2018-01-15 20:25 GMT-03:00 Neto pr <neto...@gmail.com>:

> 2018-01-15 17:55 GMT-02:00 Fernando Hevia <fhe...@gmail.com>:
> >
> >
> > 2018-01-15 15:32 GMT-03:00 Georg H. <geor...@silentrunner.de>:
> >>
> >>
> >> Hello Neto
> >>
> >> Am 14.01.2018 um 21:44 schrieb Neto pr:
> >>>
> >>> Dear all
> >>>
> >>> Someone help me analyze the two execution plans below (Explain ANALYZE
> >>> used), is the  query 9 of TPC-H benchmark [1].
> >>> I'm using a server HP Intel Xeon 2.8GHz/4-core - Memory 8GB HDD SAS
> 320GB
> >>> 15 Krpm AND SSD Sansung EVO 500GB.
> >>> My DBMS parameters presents in postgresql.conf is default, but in SSD I
> >>> have changed random_page_cost = 1.0.
> >>>
> >> you are comparing a SAS Drive against a SATA SSD. Their interfaces
> serve a
> >> completely different bandwidth.
> >> While a SAS-3 device does 12 Gbit/s  SATA-3 device  is only able to
> >> transfer 6 Gbit/s  (a current SAS-4 reaches 22.5 Gbit/s)
> >> Do a short research on SAS vs SATA and then use a SAS SSD for comparison
> >> :)
> >
> >
> > The query being all read operations both drives should perform somewhat
> > similarly.

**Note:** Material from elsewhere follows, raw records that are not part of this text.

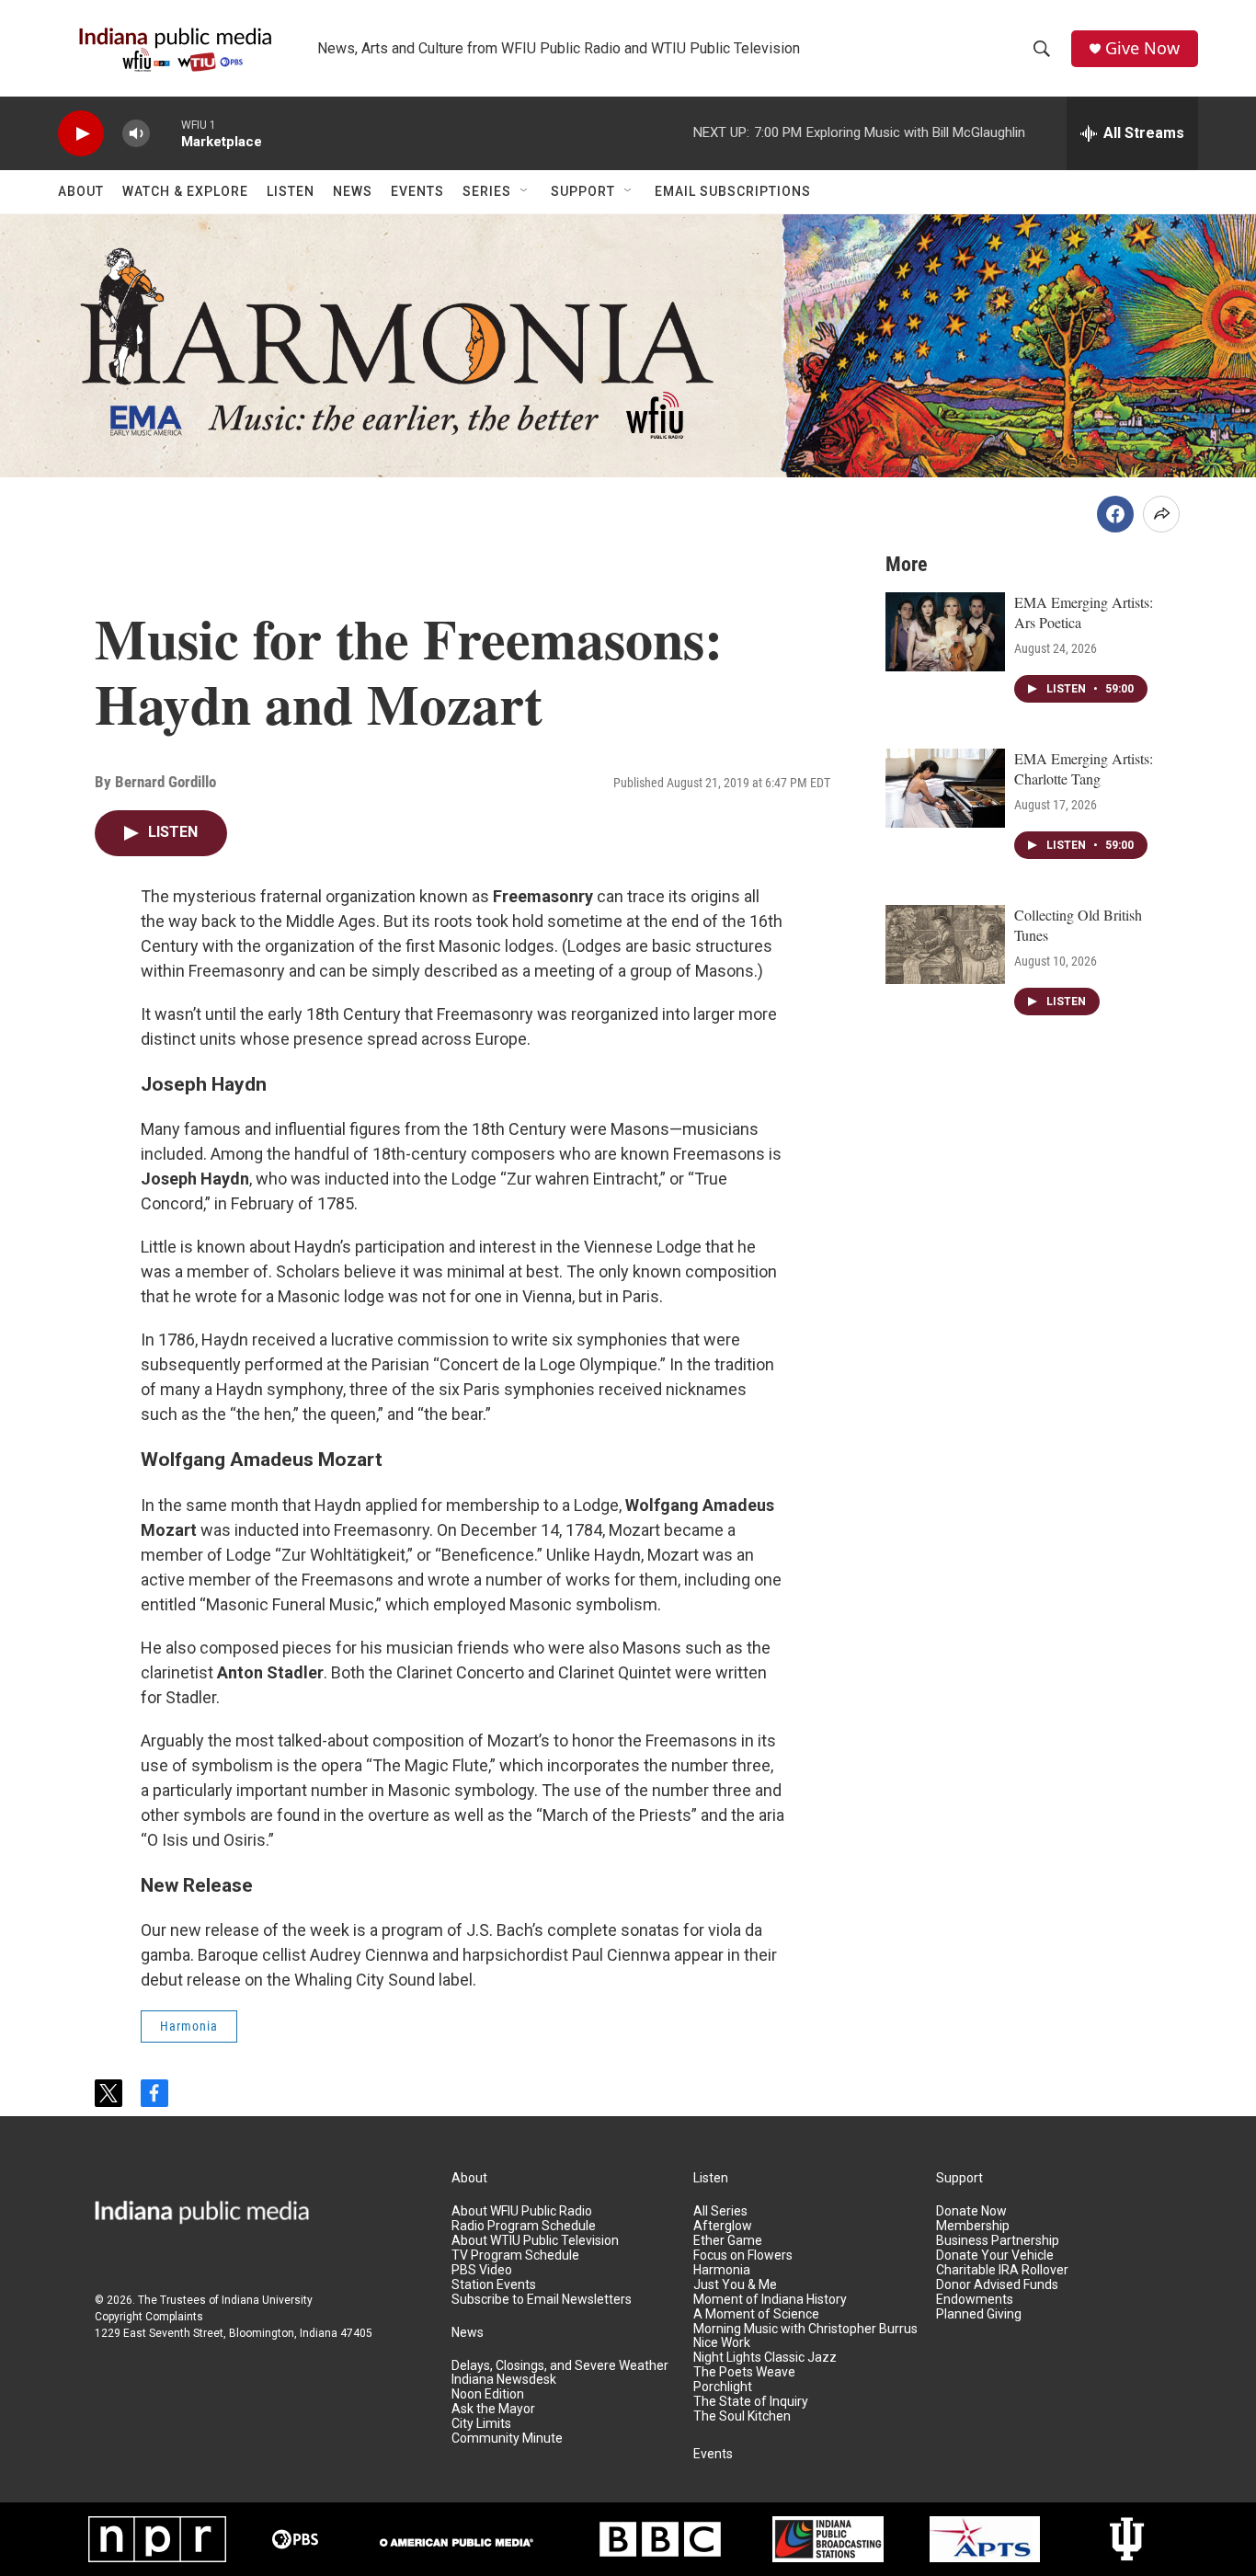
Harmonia (189, 2026)
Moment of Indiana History (770, 2300)
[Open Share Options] (1161, 514)
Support (583, 191)
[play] (81, 133)
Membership (973, 2226)
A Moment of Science (756, 2314)
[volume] (136, 134)
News (352, 191)
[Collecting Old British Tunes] (945, 944)
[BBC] (660, 2539)
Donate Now (971, 2211)
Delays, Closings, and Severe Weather (559, 2366)
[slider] (165, 133)
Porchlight (722, 2387)
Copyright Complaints (149, 2316)
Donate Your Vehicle (995, 2255)
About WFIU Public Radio (521, 2211)
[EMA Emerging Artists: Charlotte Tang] (945, 788)
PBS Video (481, 2270)
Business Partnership (997, 2241)
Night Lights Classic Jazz (765, 2357)
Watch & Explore (185, 191)
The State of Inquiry (750, 2402)
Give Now (1142, 48)
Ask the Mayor (493, 2409)
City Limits (481, 2424)
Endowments (974, 2300)
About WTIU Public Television (535, 2241)
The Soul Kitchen (742, 2416)
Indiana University (267, 2300)
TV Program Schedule (515, 2255)
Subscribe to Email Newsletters (541, 2300)
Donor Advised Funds (997, 2285)
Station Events (493, 2285)
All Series (720, 2211)
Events (417, 191)
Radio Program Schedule (523, 2226)
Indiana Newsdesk (503, 2380)
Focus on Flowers (743, 2255)
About (81, 191)
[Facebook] (1115, 514)
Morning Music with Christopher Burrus (805, 2329)
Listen (290, 191)
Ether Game (727, 2241)
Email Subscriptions (733, 191)
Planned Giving (979, 2314)
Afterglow (722, 2226)
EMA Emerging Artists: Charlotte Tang (1083, 768)
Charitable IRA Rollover (1002, 2270)
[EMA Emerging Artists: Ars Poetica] (945, 631)
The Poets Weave (744, 2372)
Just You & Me (735, 2285)
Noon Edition (487, 2394)
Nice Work (721, 2343)
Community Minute (507, 2438)
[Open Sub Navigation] (525, 191)
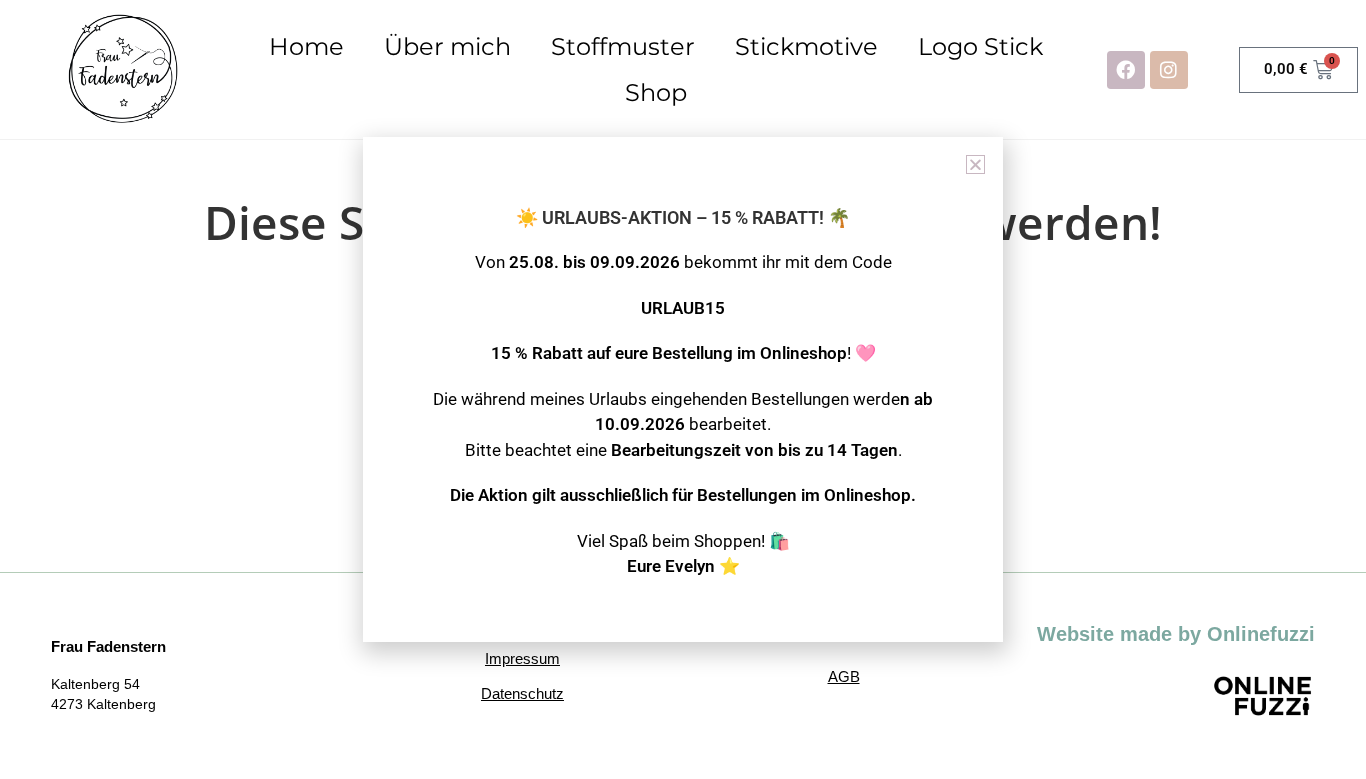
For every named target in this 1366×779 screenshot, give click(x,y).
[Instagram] (1169, 70)
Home (306, 46)
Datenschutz (522, 693)
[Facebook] (1126, 70)
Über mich (447, 46)
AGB (844, 676)
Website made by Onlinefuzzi (1176, 634)
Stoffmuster (623, 46)
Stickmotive (806, 46)
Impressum (522, 658)
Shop (656, 92)
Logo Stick (980, 46)
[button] (975, 164)
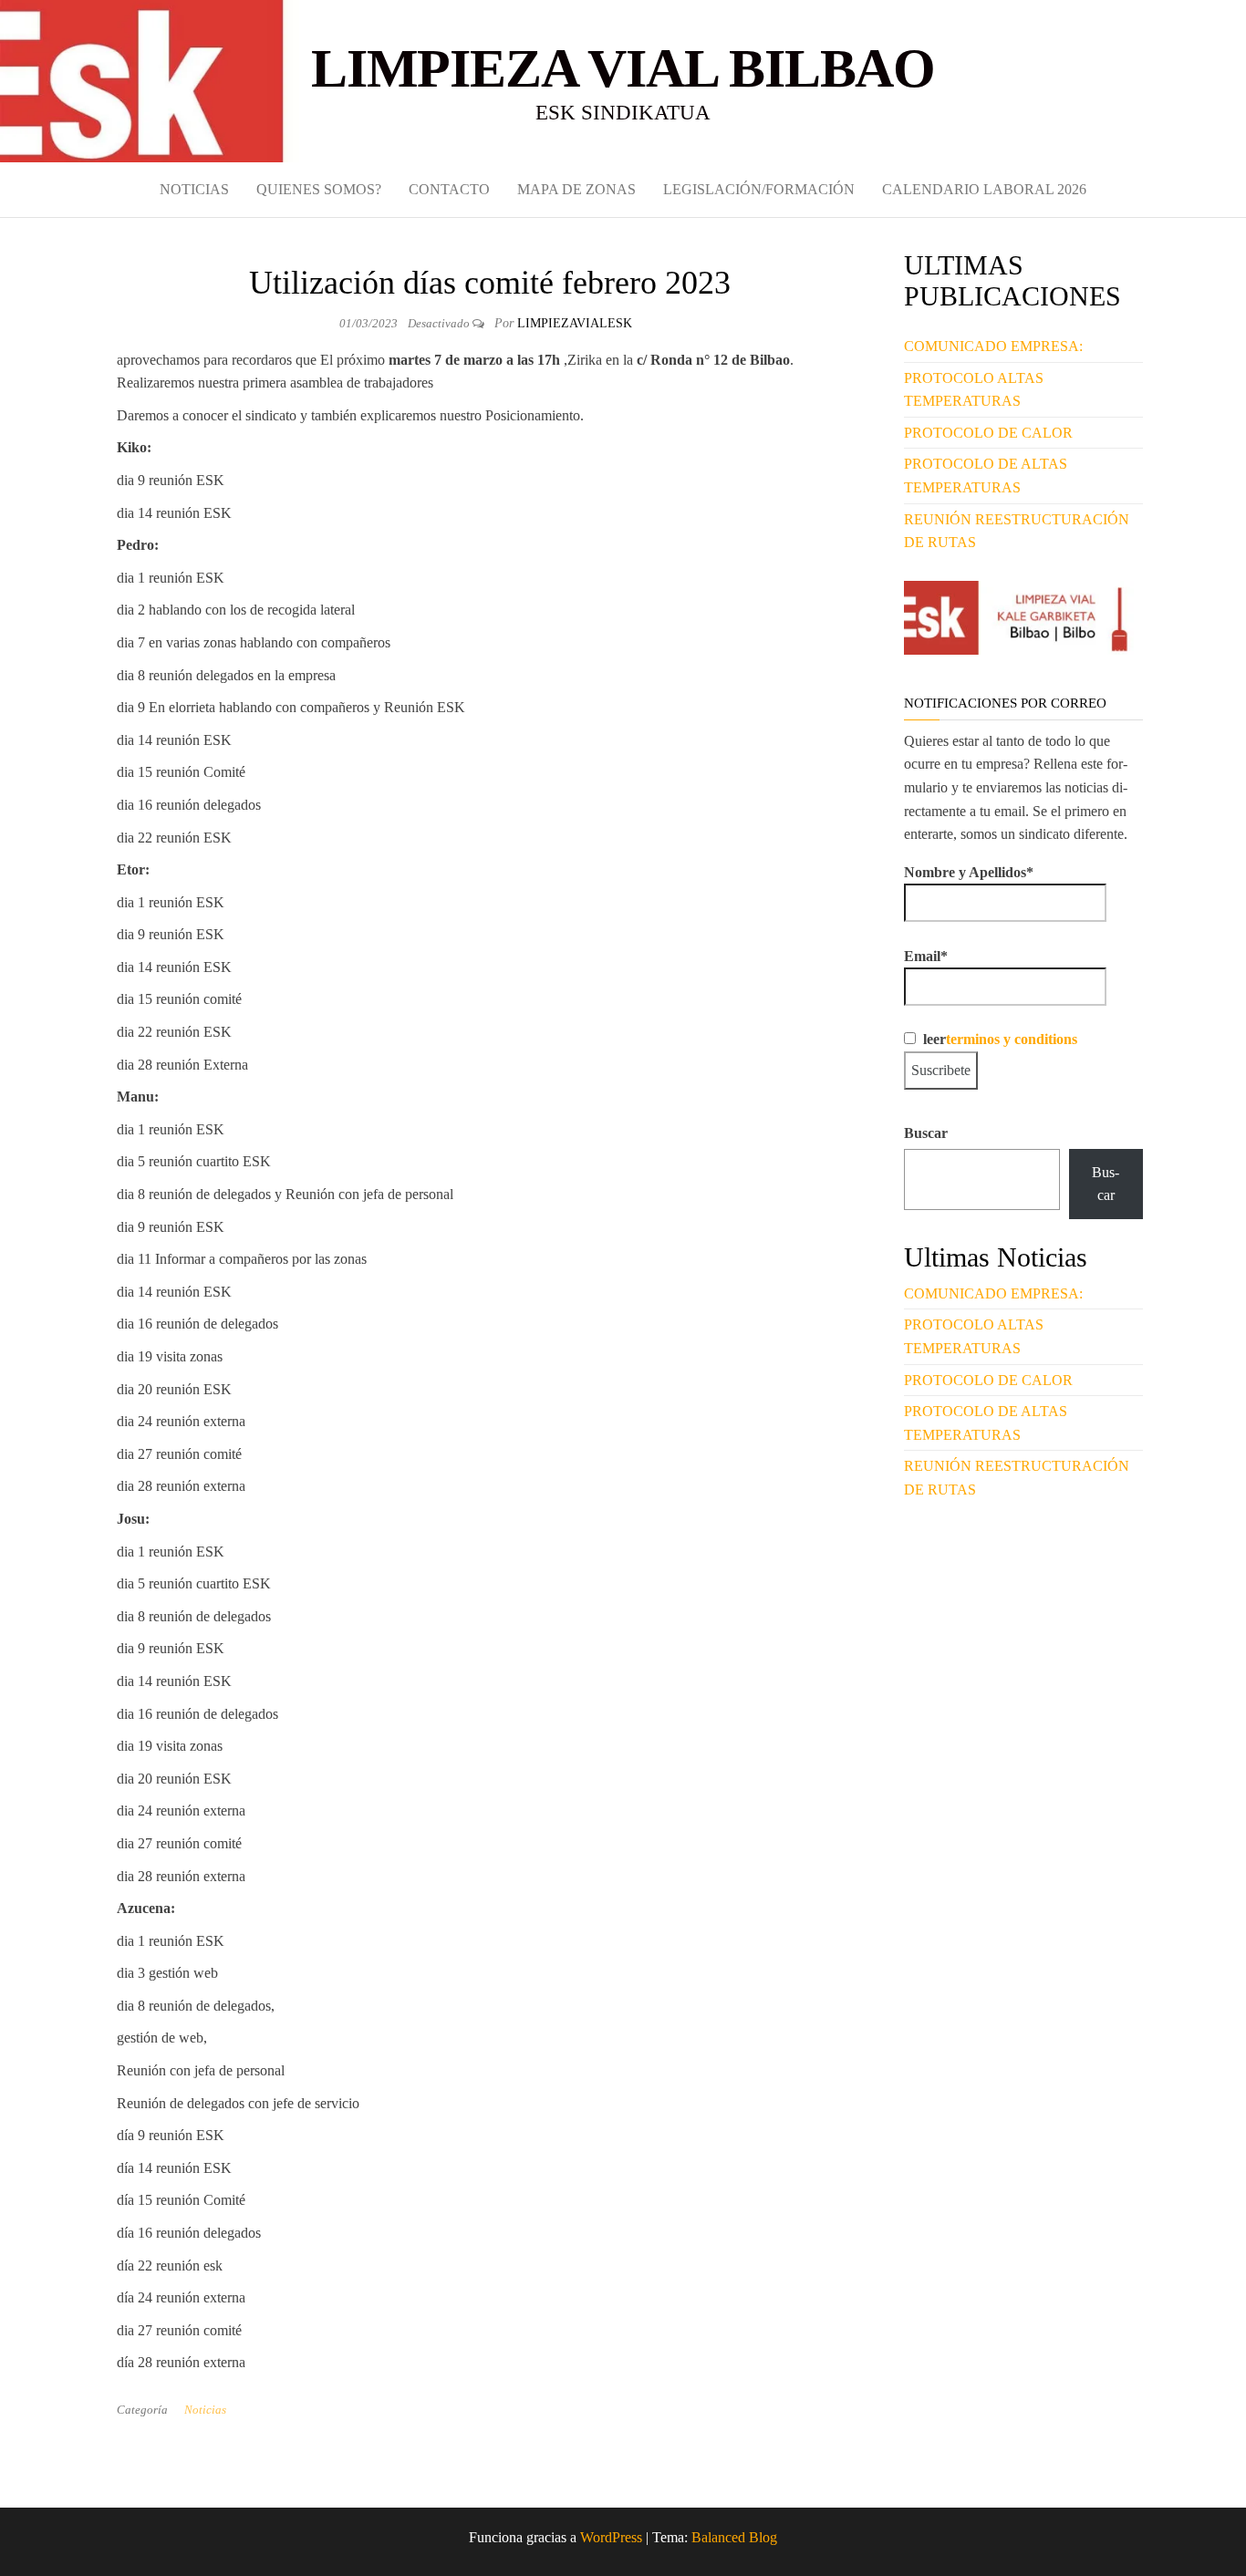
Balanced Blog (734, 2537)
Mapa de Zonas (576, 189)
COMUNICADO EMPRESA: (993, 346)
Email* (926, 956)
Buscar (926, 1133)
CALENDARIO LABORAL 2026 (984, 189)
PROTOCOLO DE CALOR (988, 432)
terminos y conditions (1011, 1039)
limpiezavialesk (574, 323)
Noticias (194, 189)
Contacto (449, 189)
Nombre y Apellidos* (968, 872)
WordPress (611, 2537)
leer (996, 1039)
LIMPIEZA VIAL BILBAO (623, 68)
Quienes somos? (318, 189)
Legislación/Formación (759, 189)
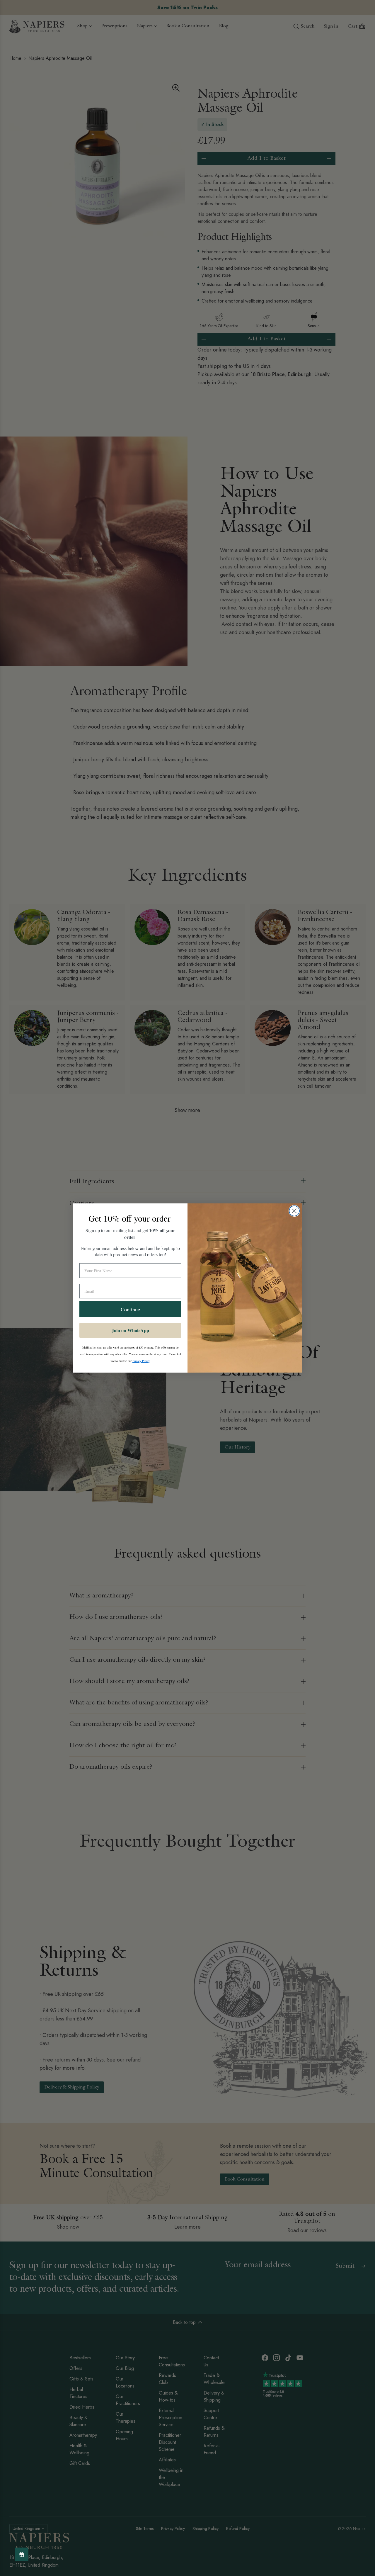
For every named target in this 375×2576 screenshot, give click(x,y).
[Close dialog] (294, 1211)
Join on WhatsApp (130, 1330)
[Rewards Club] (21, 2554)
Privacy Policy (140, 1361)
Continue (130, 1309)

Therefore, either the SAS drive has some special sauce to it
> > (a.k.a very fast built-in cache) or there is something else going on
> these
> > systems. Otherwise he shouldn't be stressing the 6 Gbit/s interface limit
> > with a single drive, be that the SATA or the SAS drive.
> >
> > Neto, you have been suggested to provide a number of command outputs to
> know
> > more about your system. Testing the raw read throughput of both your
> drives
> > should be first on your list.
> >
> Guys, sorry for the Top Post, I forgot ....
> Fernando, I think the difference of 6 Gb/s to 12 Gb/s from SAS is what
> caused the difference in query execution time.
> Because looking at the execution plans and the cost estimate, I did
> not see many differences, in methods of access among other things.
> Regarding the query, none of them use indexes, since I did a first
> test without indexes.
> Do you think that if I compare the disk below HDD SAS that has a
> transfer rate of 6Gb/s equal to the SSD SATA 6Gb/s, do you think the
> SSD would be more agile in this case?
> HDD: HP 450GB 6G SAS 15K rpm LFF (3.5-inch) Part-Number: 652615-B21
> Neto

The 6 Gb/s interface is capable of a maximum throughput of around 600 Mb/s.
None of your drives can achieve that so I don't think you are limited to
the interface speed. The 12 Gb/s interface speed advantage kicks in when
there are several drives installed and it won't make a diference in a
single drive or even a two drive system.

But don't take my word for it. Test your drives throughput with the command
Justin suggested so you know exactly what each drive is capable of:

Can you reproduce the speed difference using dd ?
> time sudo dd if=/dev/sdX of=/dev/null bs=1M count=32K
> skip=$((128*$RANDOM/32)) # set bs to optimal_io_size

While common sense says SSD drive should outperform the mechanical one,
your test scenario (large volume sequential reads) evens out the field a
lot. Still I would have expected somewhat similar results in the outcome,
so yes, it is weird that the SAS drive doubles the SSD performance. That is
why I think there must be something else going on during your tests on the
SSD server. It can also be that the SSD isn't working properly or you are
running an suboptimal OS+server+controller configuration for the drive.